I started organizing things into a package structure, and tried to use the Pelican Python package itself to do things like read the file contents (saves me the need to parse the text myself). While looking for those docs, I stumbled upon some issues in the pelican repository, suggesting that for exporting, one would want to write a plugin:
https://github.com/getpelican/pelican/issues/2143
At this point, I decided to explore plugins.
[60m] Scaffolding and plugin structure. #
Looking through the plugin docs, it seemed much easier than me trying to read in the pelican posts myself[ I had limited success with instantiating a pelican reader object directly, as it expects specific configuration variables.
So I started authoring a real package. Copying in the package scaffolding like setup.py from another repo, I added the minimum integration I needed to actually install the plugin into pelican and run it.
[60m] Rapid iteration with pdb. #
At that point, I added a pdb statement into the integration, so I could quickly look at the data structures. Using that I crafted the code to migrate post formats in a few minutes:
<code> def process_post(self, content) -> Optional[WordPressPost]:
"""Create a wordpress post based on pelican content"""
if content.status == "draft":
return None
post = WordPressPost()
post.title = content.title
post.slug = content.slug
post.content = content.content
# this conversion is required, as pelican uses a SafeDateTime
# that python-wordpress-xmlrpc doesn't recognize as a valid date.
post.date = datetime.fromisoformat(content.date.isoformat())
post.term_names = {
"category": [content.category.name],
}
if hasattr(content, "tags"):
post.term_names["post_tag"] = [tag.name for tag in content.tags]
return post</code>
I added a simlar pdb statement to the “finalized” pelican signal, and tested the client with hard-coded values. I was done as far as functionality was concerned!

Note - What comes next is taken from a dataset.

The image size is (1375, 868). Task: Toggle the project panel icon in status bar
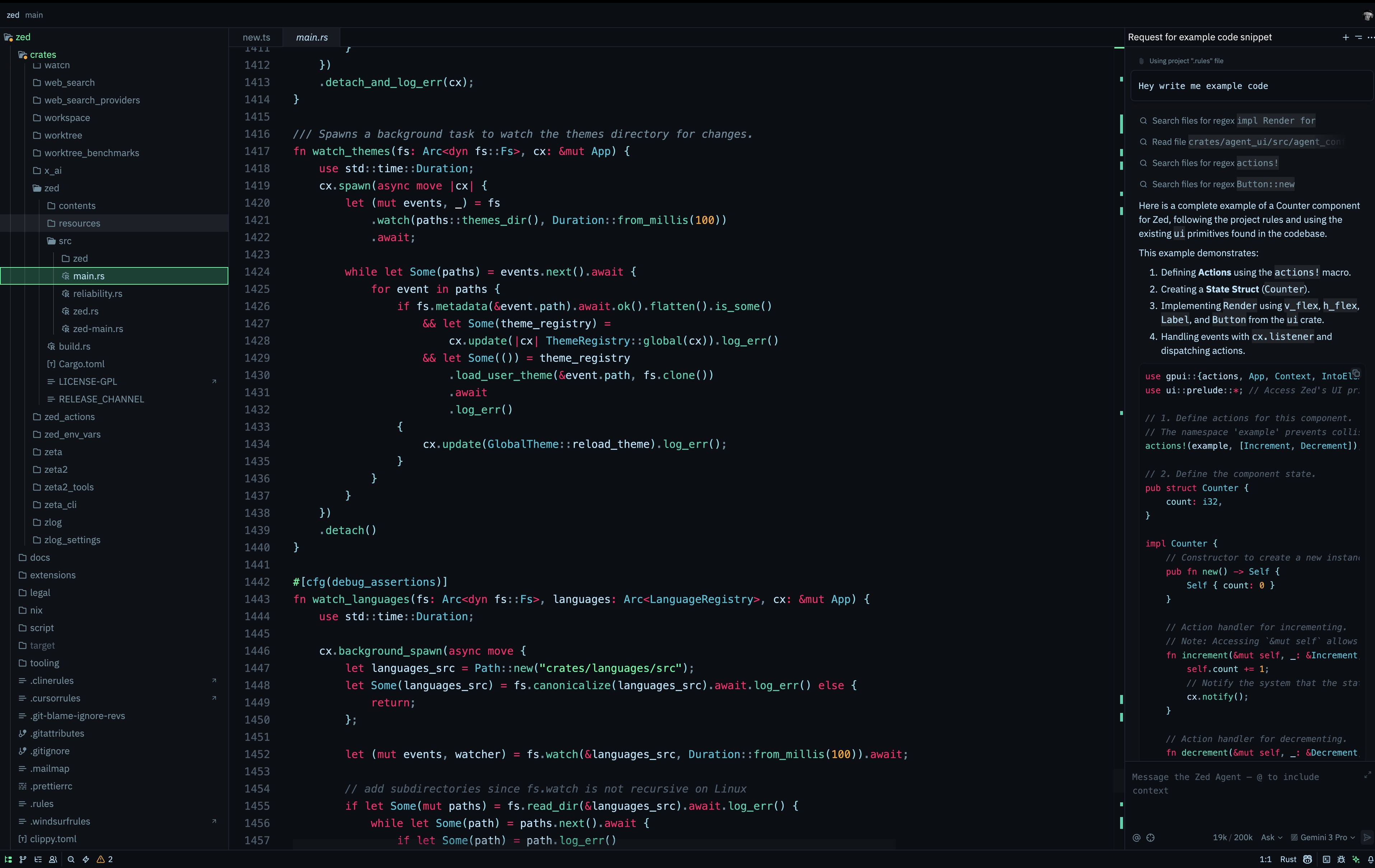point(8,859)
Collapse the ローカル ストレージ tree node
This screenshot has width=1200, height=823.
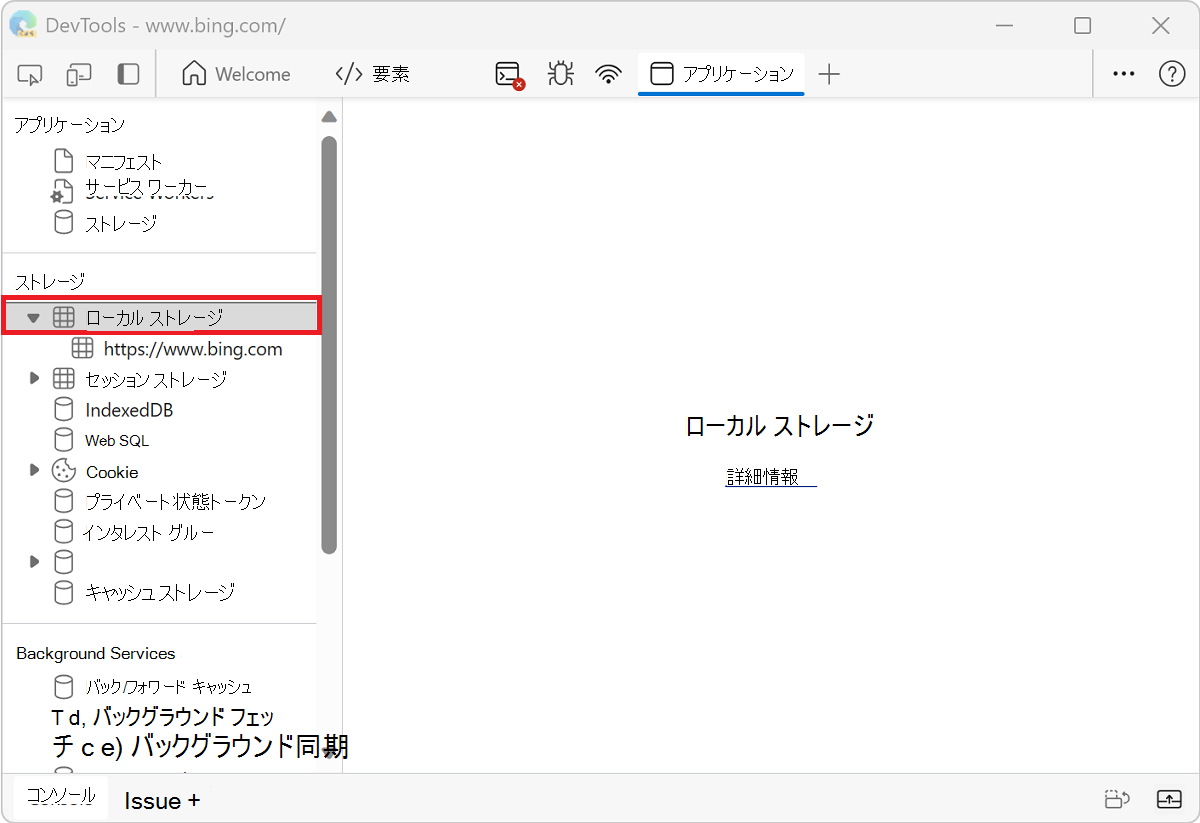coord(33,316)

[180m] Code cleanup and publishing #
The bulk of my time after that was just smaller cleanup that I wanted to do from a code hygiene standpoint. Things like:
- [70m] making the wordpress integration and interface, so it’s easy to hook in other exporters.
- [40m] adding a configuration pattern to enable hooking in other exporters.
- [10m] renaming the repo to it’s final name of pelican-export
- [30m] adding readme and documentation.
- [30m] publishing the package to pypi.
This was half of my time! Interesting how much time is spent just ensuring the right structure and practices for the long term.
Takeaways #
I took every shortcut in my book to arrive at something functional, as quickly as I could. Techniques that saved me tons of time were:
- Looking for prior art. Brainstorming how to do the work myself would have meant investigating potential avenues and evaluating how long it would take. Having an existing example, even if it didn’t work for me, helped me ramp up of the problem quickly.
- Throwing code away. I had a significant amount of modified code in my forked exporter. But continuing that route would involve a significant investment in hacking and understanding the pelican library. Seeing that the plugin route existed, and testing it out, saved me several hours of time trying to hack and interface to private pelican APIs.
- Using pdb to live write code. In Python especially, there’s no replacement to just introspecting and trying things. Authoring just enough code to integrate as a plugin to give me a fast feedback loop, and throwing a pdb statement to quickly learn the data structure, helped me find the ideal structure in about 10 minutes.
There was also a fair bit of Python expertise that I used to drive down the coding time, but what’s interesting is the biggest contributors to time savings were process: knowing the tricks on taking the right code approach, and iterating quickly, helped me get this done in effectively a single work day.